Source extract →
The Journal, Saturday, 7/18

The Day
Rolled out at 1:30. Checked emails and weather. I don’t mind being up a little earlier this morning since I want to make headway on this novel but I also have to visit Sierra Vista today. If the place there doesn’t have what I need that will turn into a trip to Tucson. Ugh. Hope not.

Started the day (after a waking up period) writing this post. Now, almost two hours after I got up, finally I’m turning to the writing computer.

Well the neighbor’s dog went nuts outside, triggering an hour long series of time-wasting crap. I hate it when a bunch of erratic stuff takes over and is so jerky and staccato that it seems to take only ten minutes and then I look up and an hour of my life is gone. I mean, I started this whole getting up in the early morning thing specifically to give myself a few hours of quiet.

Anyway, all of that led me in a roundabout way to doing updates for the websites I run for other people. I’d scream, but I know it wouldn’t do any good. (grin)

It’s all right. Life happens, eh? I just need to breathe. I anticipated a few hours of writing time early today because I have to go to SV later, but I don’t have to go to SV at a particular time. I’ll just put off the trip a bit.

And if I have to I’ll wait and go Monday.

No walk yesterday and no walk today.

Got to SV, found the parts I needed (the struts to hold up the shell “door” when I raise it) and a new lock. The lock didn’t work so I modified it. Still didn’t work but I can’t return it ’cause I modified it. So I started looking through all my old keys. Turns out I found one that will work fine on the old lock, so I’m all set. (grin)

Hardest item to locate is the weather-stripping-like hard foam rubber to seal the cap to the bed, but I’ve already come up with a solution for that so it’s all good.

Got two more hours done on Book 8 and now I’m gonna take a little break, then finish the writing for the day.

Almost ran out of time. This is supposed to post at 5 p.m. so I have to get it out. Makes my word count a little light.

Topic of the Night: Following Your Passion

I posted something about this awhile back. I might make this a post over in the big blog too. That’s the blog for those who think maybe perhaps they might want to consider pursuing the idea of thinking about becoming a professional fiction writer on the outside chance that eventually they are able to carve out ten minutes or so. To think about it. (grin) I’m kidding. Maybe.

That blog’s also for all levels of writers: hobbyists, aspirants, and professional writers alike.

But no matter the level of your aspiration or achievement, you should follow your passion.

That provides you automatically with two goals.

  • If your passion is writing, then write.
    • Note: If your passion is Something Else, then by all means do Something Else. Nobody’s holding a gun to your head here. And if your passion is drama, drape one arm over your forehead and complain constantly what terrible drudgery writing is, but that you simply must do it because you are compelled by forces greater than yourself. (grin)
  • And if you write, then write what you’re passionate about. It doesn’t have to be a particular genre. It can be a set of characters or a particular story line or an untenable situation or whatever.

The point is, it’s easy to sell out to what you believe the market wants. It’s also easy to stop writing and focus on selling what you’ve already written. And there are any number of other copouts.

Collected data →
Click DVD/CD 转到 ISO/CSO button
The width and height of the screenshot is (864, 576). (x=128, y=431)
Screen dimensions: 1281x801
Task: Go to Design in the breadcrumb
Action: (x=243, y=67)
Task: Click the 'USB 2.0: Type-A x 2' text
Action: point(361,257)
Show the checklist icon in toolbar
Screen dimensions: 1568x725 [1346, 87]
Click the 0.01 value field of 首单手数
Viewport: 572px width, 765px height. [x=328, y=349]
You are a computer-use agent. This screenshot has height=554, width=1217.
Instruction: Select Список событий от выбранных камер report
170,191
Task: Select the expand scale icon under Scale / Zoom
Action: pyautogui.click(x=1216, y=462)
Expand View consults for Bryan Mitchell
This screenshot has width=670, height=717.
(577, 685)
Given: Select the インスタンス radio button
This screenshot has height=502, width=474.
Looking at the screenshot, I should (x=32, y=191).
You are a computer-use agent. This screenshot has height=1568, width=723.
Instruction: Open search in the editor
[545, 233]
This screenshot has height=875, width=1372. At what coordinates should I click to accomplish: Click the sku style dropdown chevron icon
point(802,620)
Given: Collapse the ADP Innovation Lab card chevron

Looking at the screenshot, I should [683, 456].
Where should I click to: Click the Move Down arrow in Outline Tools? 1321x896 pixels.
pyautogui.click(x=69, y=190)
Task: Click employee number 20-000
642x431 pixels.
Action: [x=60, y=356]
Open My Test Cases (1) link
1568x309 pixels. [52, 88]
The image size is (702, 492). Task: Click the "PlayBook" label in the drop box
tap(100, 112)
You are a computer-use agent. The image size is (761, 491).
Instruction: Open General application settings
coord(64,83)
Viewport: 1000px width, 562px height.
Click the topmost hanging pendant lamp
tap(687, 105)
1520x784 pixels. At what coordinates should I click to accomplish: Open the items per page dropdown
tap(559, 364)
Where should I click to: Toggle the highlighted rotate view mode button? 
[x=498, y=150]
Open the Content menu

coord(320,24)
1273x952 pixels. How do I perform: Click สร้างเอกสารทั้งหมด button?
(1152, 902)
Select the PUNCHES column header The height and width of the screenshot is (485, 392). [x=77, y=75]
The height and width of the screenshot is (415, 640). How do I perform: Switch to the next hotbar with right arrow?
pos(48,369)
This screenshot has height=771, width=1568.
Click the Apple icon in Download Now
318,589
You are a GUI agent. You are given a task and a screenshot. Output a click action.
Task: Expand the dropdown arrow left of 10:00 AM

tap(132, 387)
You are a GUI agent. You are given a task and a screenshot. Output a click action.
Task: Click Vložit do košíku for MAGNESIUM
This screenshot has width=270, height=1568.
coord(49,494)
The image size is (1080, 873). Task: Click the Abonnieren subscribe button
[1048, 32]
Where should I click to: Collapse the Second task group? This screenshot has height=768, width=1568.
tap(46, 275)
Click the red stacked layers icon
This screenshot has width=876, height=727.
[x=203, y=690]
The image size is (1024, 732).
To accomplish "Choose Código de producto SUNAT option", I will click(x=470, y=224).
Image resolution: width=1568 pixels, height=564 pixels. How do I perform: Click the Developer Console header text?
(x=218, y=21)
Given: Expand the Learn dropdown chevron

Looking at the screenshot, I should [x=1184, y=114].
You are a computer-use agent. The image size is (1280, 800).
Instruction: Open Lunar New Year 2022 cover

Problem set →
- 1) In the journal entry, at what time is the post scheduled to go up?
- 2) Rescale the records from the line containing "You are a computer-use agent. The image size is (761, 491)." through the line containing "[x=498, y=150]", reproducing those lines with their requests and multiplying every coordinate in the answers by 0.45, rounded to whole numbers with halves rounded up. Return only those lines.
The journal entry and the records have no connection to each other.

Results for the exercise →
- 1) 5 p.m.

- 2)
You are a computer-use agent. The image size is (761, 491).
Instruction: Open General application settings
coord(29,37)
Viewport: 1000px width, 562px height.
Click the topmost hanging pendant lamp
tap(309, 47)
1520x784 pixels. At what coordinates should I click to accomplish: Open the items per page dropdown
tap(252, 164)
Where should I click to: Toggle the highlighted rotate view mode button? 
[x=224, y=68]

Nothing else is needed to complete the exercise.